### Task objective
Return exactly the lines of the records below, starting at the line that contains "Where should I click to: Click the blacked-out" and ending at the line that contains "This screenshot has width=1125, height=1064.", with both of those lines kept.

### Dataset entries

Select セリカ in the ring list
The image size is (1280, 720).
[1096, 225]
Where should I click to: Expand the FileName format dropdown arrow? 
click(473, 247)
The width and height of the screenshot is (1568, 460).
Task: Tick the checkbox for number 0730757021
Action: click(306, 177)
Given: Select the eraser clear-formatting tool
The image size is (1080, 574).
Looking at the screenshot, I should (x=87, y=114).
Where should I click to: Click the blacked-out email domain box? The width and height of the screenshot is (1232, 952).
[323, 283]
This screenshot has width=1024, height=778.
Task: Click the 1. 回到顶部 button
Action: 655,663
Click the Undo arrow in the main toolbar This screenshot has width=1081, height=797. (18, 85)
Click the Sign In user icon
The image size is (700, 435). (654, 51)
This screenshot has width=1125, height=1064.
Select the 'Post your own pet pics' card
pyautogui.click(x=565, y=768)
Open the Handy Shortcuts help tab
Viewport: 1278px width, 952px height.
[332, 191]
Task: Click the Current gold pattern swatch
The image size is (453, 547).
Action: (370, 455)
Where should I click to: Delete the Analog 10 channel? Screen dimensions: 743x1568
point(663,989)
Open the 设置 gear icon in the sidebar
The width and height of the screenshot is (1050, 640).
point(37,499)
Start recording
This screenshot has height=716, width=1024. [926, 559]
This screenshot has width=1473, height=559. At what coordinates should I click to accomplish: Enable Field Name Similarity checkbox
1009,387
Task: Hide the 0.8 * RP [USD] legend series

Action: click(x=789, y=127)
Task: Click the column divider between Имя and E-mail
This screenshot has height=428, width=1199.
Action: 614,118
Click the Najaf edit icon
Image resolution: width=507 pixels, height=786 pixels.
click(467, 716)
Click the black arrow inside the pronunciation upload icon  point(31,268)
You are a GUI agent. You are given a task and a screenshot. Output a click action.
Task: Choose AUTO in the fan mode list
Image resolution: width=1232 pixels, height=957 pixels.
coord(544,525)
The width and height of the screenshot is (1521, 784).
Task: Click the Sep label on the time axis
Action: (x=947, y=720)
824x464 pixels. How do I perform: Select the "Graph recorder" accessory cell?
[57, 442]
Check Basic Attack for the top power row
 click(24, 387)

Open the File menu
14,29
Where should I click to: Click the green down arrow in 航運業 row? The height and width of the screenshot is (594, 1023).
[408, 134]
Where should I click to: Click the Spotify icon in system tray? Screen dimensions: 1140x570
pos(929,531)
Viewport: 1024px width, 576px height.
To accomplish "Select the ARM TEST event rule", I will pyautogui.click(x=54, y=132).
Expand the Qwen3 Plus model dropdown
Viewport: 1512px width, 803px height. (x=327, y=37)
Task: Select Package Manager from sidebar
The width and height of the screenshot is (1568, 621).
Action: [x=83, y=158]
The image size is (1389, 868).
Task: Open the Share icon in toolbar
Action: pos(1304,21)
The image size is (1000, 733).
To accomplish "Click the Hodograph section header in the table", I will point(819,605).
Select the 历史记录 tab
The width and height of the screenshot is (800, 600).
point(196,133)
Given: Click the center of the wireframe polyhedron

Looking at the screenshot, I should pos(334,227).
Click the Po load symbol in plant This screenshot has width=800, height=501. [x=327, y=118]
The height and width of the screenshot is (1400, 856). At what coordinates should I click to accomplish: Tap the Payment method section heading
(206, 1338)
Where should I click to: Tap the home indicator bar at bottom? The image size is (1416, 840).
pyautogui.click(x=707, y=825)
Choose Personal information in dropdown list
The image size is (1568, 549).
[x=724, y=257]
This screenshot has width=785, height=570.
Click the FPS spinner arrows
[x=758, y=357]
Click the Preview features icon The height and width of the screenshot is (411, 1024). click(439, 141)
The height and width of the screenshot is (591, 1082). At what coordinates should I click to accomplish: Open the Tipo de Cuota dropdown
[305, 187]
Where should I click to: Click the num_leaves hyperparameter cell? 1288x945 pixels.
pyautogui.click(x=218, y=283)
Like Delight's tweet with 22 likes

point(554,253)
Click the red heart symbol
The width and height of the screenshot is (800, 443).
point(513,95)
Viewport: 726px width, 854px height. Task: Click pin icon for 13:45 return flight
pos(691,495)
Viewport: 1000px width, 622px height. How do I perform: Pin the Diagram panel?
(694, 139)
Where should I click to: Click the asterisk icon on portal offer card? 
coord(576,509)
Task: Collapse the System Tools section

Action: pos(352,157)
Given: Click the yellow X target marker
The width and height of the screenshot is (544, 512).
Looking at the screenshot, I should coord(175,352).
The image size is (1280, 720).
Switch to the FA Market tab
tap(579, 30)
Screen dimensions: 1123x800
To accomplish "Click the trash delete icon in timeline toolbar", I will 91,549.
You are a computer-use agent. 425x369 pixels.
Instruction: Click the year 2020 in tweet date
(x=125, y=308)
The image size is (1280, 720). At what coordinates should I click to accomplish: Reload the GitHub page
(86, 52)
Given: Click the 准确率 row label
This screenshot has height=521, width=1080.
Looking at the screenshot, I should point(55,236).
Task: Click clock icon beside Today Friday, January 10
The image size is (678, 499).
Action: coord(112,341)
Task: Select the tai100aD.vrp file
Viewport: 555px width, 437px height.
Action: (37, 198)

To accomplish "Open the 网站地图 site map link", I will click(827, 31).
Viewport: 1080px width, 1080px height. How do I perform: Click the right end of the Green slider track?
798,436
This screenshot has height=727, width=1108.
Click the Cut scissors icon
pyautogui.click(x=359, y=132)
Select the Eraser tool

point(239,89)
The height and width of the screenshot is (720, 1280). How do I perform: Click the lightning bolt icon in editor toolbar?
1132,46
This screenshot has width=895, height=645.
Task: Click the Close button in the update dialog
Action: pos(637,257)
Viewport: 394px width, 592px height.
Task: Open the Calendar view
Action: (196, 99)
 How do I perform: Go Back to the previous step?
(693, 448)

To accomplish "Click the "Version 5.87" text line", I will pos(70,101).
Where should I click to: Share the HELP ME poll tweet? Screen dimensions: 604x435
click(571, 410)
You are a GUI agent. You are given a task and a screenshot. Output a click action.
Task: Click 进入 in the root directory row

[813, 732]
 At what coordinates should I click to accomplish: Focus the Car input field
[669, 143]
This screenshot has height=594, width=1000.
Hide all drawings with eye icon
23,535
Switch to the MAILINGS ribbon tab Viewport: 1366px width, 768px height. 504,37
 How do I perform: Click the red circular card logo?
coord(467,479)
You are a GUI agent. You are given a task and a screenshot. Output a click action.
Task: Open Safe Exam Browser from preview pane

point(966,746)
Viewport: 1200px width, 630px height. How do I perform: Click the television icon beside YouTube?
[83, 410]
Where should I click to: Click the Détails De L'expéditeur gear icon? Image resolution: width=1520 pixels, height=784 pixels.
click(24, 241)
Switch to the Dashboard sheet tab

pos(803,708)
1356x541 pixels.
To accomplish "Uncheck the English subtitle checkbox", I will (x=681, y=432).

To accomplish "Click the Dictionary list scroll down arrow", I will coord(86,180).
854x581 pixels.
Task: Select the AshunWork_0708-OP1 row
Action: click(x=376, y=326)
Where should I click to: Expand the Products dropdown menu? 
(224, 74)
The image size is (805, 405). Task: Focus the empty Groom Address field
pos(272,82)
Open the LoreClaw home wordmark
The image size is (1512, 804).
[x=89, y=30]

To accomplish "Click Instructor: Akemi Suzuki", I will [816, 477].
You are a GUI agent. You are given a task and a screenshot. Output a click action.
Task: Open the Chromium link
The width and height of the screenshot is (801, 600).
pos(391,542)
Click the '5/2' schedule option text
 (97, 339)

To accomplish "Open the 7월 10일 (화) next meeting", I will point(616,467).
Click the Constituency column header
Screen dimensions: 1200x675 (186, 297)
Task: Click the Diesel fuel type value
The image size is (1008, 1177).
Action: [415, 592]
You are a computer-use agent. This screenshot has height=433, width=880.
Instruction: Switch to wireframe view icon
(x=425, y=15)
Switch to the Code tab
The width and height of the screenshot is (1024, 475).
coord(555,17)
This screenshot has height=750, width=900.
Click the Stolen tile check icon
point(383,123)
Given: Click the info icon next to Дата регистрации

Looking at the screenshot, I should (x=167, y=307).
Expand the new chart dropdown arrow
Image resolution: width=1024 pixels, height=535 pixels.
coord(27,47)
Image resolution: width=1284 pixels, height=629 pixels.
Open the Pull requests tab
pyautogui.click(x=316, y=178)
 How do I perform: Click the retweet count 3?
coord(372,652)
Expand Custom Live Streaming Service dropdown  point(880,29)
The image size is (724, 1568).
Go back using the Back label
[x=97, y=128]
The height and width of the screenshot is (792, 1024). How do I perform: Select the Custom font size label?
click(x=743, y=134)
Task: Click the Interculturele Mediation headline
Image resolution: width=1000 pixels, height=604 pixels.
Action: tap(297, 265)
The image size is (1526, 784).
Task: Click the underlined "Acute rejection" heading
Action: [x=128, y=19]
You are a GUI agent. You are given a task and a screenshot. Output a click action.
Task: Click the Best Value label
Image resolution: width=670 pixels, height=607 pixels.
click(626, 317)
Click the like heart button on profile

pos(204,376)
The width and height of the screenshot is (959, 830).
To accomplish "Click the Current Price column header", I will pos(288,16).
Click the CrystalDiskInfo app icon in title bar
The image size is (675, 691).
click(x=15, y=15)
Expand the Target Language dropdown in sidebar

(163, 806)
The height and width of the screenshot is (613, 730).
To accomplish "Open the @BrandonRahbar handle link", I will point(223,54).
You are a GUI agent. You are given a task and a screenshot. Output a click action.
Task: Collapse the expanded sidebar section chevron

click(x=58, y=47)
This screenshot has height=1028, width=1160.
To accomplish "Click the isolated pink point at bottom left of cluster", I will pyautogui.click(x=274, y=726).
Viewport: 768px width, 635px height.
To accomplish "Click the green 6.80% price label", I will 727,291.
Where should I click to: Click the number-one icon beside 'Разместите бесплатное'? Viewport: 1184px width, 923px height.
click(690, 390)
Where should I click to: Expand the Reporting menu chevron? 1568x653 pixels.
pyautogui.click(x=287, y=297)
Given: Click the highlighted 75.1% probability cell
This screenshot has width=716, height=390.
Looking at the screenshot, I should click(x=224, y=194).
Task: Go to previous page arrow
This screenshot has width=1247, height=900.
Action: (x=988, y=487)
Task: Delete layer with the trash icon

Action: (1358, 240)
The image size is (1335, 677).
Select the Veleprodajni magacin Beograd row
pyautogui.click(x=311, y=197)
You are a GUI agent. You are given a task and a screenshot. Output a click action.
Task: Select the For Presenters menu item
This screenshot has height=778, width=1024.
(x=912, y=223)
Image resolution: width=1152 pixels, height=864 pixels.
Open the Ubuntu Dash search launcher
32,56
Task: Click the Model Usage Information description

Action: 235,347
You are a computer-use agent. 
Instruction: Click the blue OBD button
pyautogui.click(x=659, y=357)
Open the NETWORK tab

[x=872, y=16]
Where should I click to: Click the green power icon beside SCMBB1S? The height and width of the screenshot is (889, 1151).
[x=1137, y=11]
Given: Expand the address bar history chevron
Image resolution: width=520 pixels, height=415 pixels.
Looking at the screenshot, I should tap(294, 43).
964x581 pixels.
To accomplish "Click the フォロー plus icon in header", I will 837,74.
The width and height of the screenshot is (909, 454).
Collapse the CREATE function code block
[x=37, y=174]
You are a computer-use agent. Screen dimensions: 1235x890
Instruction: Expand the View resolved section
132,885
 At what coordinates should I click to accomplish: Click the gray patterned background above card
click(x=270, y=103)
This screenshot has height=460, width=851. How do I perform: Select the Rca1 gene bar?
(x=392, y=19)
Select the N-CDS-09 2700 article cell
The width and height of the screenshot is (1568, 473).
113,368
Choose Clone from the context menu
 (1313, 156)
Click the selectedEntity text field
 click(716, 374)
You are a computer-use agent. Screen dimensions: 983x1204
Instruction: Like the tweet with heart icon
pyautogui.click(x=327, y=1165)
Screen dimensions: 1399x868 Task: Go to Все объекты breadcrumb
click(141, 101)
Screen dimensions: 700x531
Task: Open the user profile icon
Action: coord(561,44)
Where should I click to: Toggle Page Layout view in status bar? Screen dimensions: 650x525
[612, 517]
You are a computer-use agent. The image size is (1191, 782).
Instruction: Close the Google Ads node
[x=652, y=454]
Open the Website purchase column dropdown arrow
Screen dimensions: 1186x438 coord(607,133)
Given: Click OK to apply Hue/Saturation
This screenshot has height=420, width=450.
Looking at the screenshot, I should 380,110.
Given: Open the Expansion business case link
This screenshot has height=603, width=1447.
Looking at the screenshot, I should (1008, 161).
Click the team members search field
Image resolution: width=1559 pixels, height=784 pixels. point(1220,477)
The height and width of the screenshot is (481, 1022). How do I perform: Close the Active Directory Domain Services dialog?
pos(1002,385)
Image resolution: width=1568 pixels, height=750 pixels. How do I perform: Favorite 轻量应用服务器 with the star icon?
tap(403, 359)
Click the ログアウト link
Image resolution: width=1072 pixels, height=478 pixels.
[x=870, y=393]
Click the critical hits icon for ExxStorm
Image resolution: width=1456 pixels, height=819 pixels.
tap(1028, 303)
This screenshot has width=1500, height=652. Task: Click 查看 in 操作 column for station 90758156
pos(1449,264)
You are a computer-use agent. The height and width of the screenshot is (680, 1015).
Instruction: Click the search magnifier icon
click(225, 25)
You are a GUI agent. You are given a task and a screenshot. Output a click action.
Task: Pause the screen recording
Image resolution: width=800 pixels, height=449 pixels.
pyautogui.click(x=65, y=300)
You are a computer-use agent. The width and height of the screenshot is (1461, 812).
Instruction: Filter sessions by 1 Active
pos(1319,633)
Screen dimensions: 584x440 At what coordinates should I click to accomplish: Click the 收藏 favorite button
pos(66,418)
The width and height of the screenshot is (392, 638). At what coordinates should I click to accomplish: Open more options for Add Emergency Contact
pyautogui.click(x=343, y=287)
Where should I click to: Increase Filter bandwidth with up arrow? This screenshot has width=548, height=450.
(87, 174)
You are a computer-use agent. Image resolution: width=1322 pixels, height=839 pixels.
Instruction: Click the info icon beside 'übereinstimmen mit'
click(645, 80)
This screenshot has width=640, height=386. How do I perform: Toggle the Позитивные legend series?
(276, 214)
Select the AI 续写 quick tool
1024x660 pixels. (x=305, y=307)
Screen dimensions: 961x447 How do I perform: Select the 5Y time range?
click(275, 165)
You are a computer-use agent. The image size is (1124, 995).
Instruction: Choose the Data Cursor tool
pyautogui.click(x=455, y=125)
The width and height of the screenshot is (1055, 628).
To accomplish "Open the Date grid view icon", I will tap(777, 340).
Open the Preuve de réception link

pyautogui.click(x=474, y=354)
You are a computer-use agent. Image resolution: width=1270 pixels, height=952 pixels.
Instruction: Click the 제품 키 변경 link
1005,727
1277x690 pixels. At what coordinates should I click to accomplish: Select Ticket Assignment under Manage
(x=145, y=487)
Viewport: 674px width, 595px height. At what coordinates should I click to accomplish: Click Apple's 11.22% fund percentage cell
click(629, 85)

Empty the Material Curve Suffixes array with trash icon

### Written answer
Where should I click to: Click the blacked-out email domain box? The width and height of the screenshot is (1232, 952).
[323, 283]
This screenshot has width=1024, height=778.
Task: Click the 1. 回到顶部 button
Action: 655,663
Click the Undo arrow in the main toolbar This screenshot has width=1081, height=797. (18, 85)
Click the Sign In user icon
The image size is (700, 435). (654, 51)
This screenshot has width=1125, height=1064.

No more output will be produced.